Objective: Revise the records from the line containing "Click the letter" through the end of the records, inclusive, swapping "compass" for "compass rose" and leaving everything else unchanged. Omit the pictures from the answer.

[Data entries]
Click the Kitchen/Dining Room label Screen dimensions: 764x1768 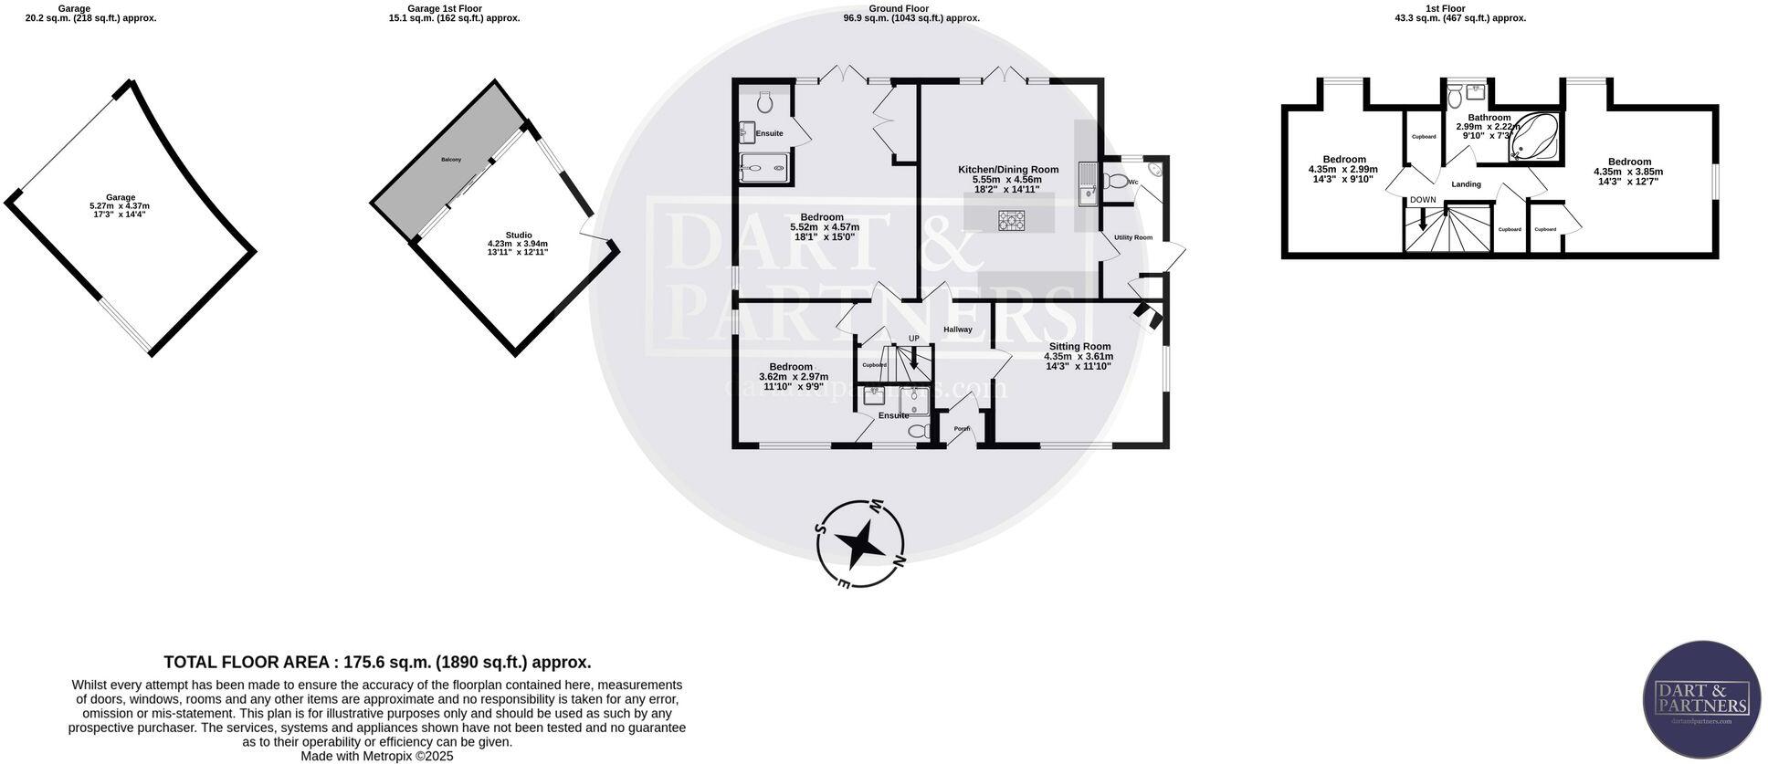point(1007,170)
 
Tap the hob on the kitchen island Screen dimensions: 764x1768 point(1012,220)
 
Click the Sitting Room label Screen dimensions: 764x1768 point(1079,347)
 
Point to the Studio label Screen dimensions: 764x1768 point(518,235)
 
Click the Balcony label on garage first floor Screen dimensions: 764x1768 point(451,160)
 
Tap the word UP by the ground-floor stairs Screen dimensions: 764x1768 point(913,339)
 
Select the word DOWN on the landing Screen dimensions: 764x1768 point(1422,200)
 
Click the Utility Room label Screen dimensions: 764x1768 point(1132,237)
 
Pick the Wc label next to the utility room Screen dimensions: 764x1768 point(1132,183)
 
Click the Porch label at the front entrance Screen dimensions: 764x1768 point(962,428)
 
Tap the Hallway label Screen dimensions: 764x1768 point(957,330)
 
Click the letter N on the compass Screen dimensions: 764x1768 point(899,560)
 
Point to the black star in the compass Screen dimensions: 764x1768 point(860,543)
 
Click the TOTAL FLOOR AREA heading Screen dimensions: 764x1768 point(377,663)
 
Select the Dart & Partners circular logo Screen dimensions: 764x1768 point(1701,698)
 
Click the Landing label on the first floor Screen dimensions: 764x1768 point(1466,184)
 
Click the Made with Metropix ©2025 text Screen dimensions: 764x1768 point(377,757)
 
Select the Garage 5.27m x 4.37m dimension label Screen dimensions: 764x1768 point(120,206)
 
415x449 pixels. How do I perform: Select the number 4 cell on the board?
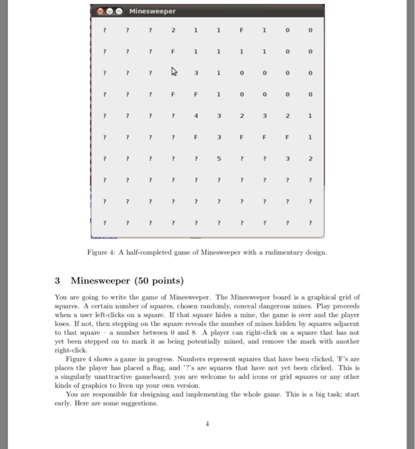(196, 116)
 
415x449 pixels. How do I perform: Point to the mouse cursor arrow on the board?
(172, 72)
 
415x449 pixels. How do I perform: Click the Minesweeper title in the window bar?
(152, 11)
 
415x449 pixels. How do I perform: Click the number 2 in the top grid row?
(173, 30)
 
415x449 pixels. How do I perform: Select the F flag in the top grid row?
(242, 30)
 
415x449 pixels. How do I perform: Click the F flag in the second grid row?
(173, 51)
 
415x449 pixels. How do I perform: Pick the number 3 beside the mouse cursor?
(196, 72)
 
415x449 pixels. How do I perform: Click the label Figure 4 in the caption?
(102, 253)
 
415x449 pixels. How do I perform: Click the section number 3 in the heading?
(57, 280)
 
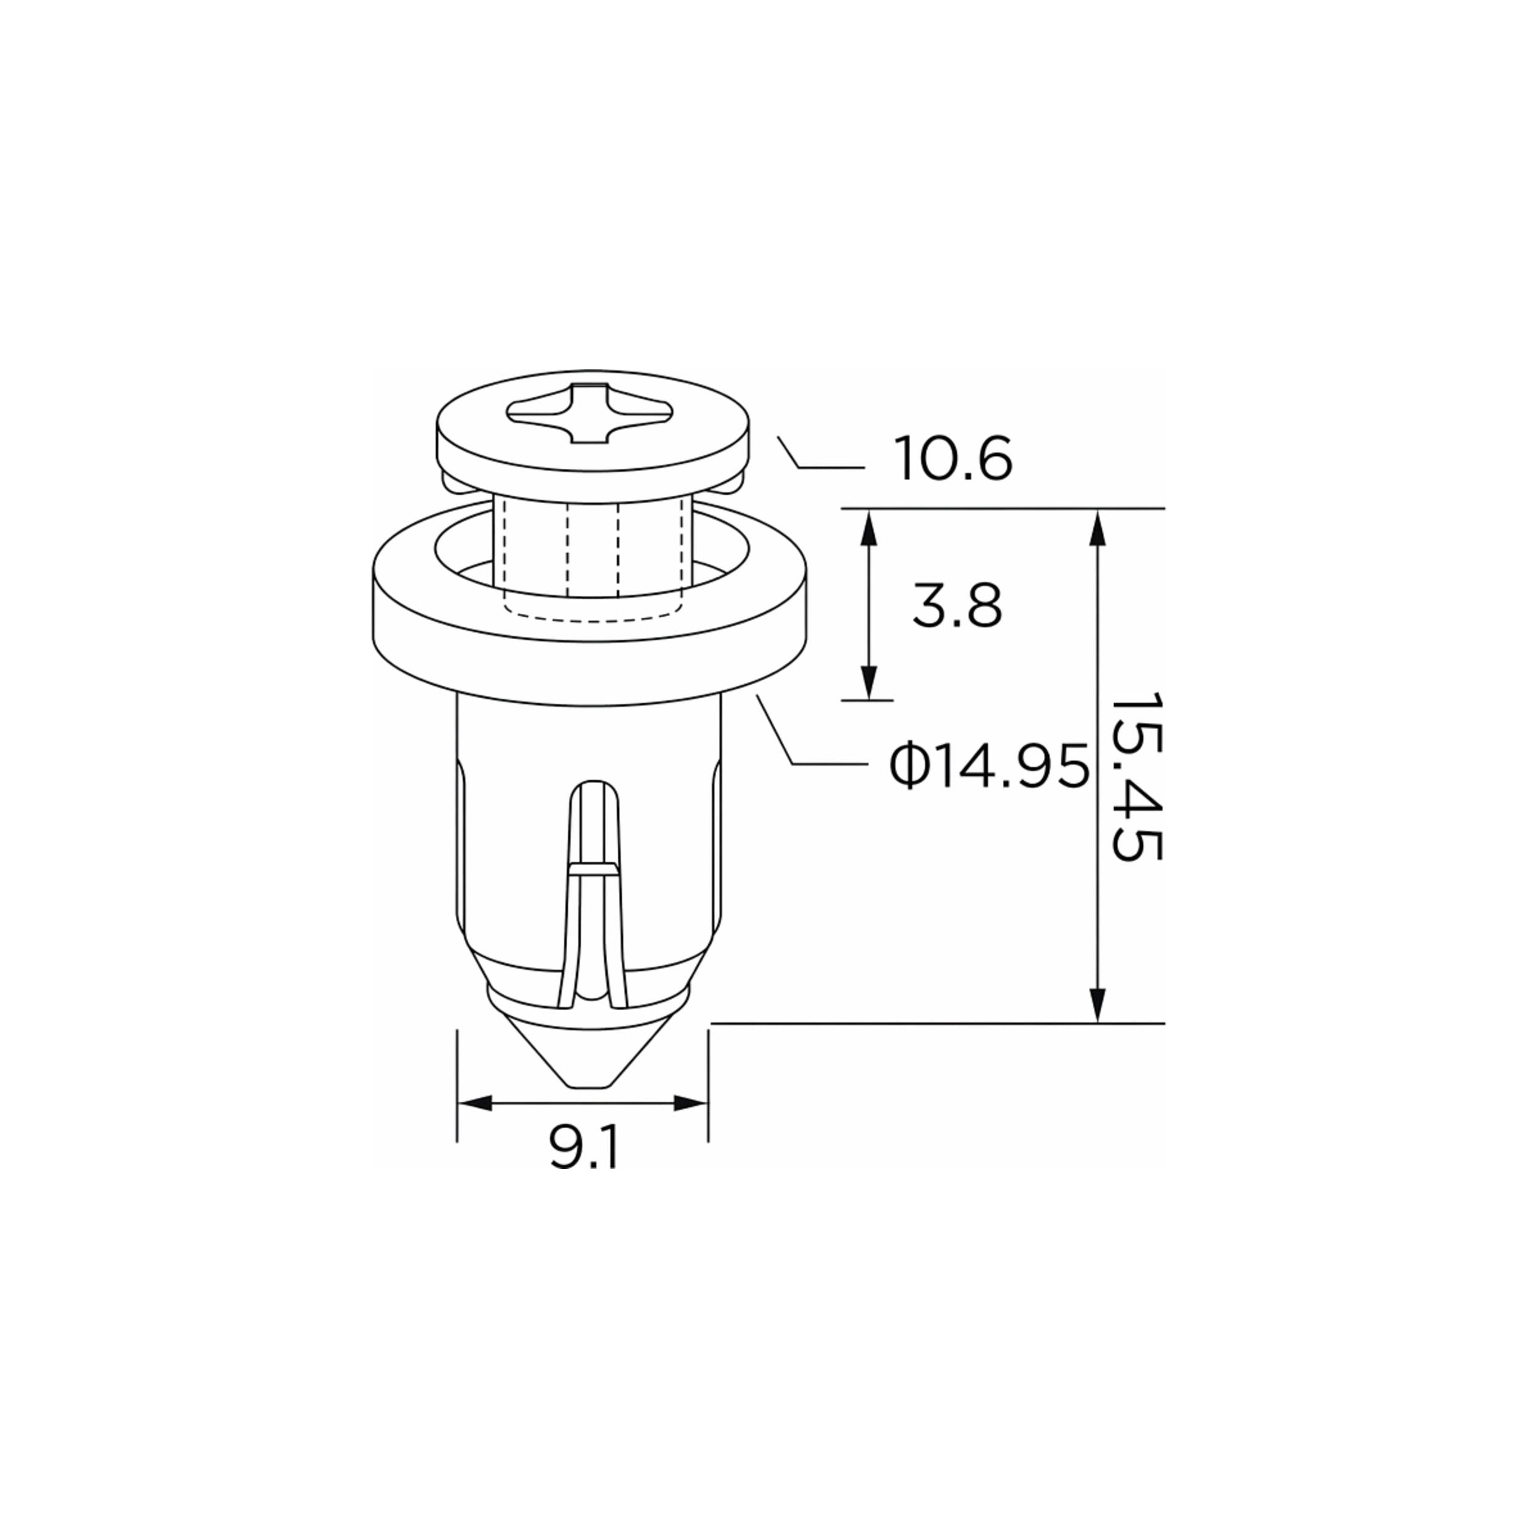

Exercise solution:
Click the letter N on the compass rose Screen dimensions: 764x1768 point(899,560)
 
Point to the black star in the compass rose Screen dimensions: 764x1768 point(860,543)
 
Click the TOTAL FLOOR AREA heading Screen dimensions: 764x1768 point(377,663)
 
Select the Dart & Partners circular logo Screen dimensions: 764x1768 point(1701,698)
 
Click the Landing label on the first floor Screen dimensions: 764x1768 point(1466,184)
 
Click the Made with Metropix ©2025 text Screen dimensions: 764x1768 point(377,757)
 
Select the Garage 5.27m x 4.37m dimension label Screen dimensions: 764x1768 point(120,206)
 
415x449 pixels. How do I perform: Select the number 4 cell on the board?
(196, 116)
 
415x449 pixels. How do I perform: Point to the mouse cursor arrow on the board?
(172, 72)
 
415x449 pixels. How do I perform: Click the Minesweeper title in the window bar?
(152, 11)
 
415x449 pixels. How do I perform: Click the number 2 in the top grid row?
(173, 30)
 
415x449 pixels. How do I perform: Select the F flag in the top grid row?
(242, 30)
 
415x449 pixels. How do I perform: Click the F flag in the second grid row?
(173, 51)
 
415x449 pixels. How do I perform: Pick the number 3 beside the mouse cursor?
(196, 72)
 
415x449 pixels. How do I perform: Click the label Figure 4 in the caption?
(102, 253)
 
415x449 pixels. How do I perform: Click the section number 3 in the heading?
(57, 280)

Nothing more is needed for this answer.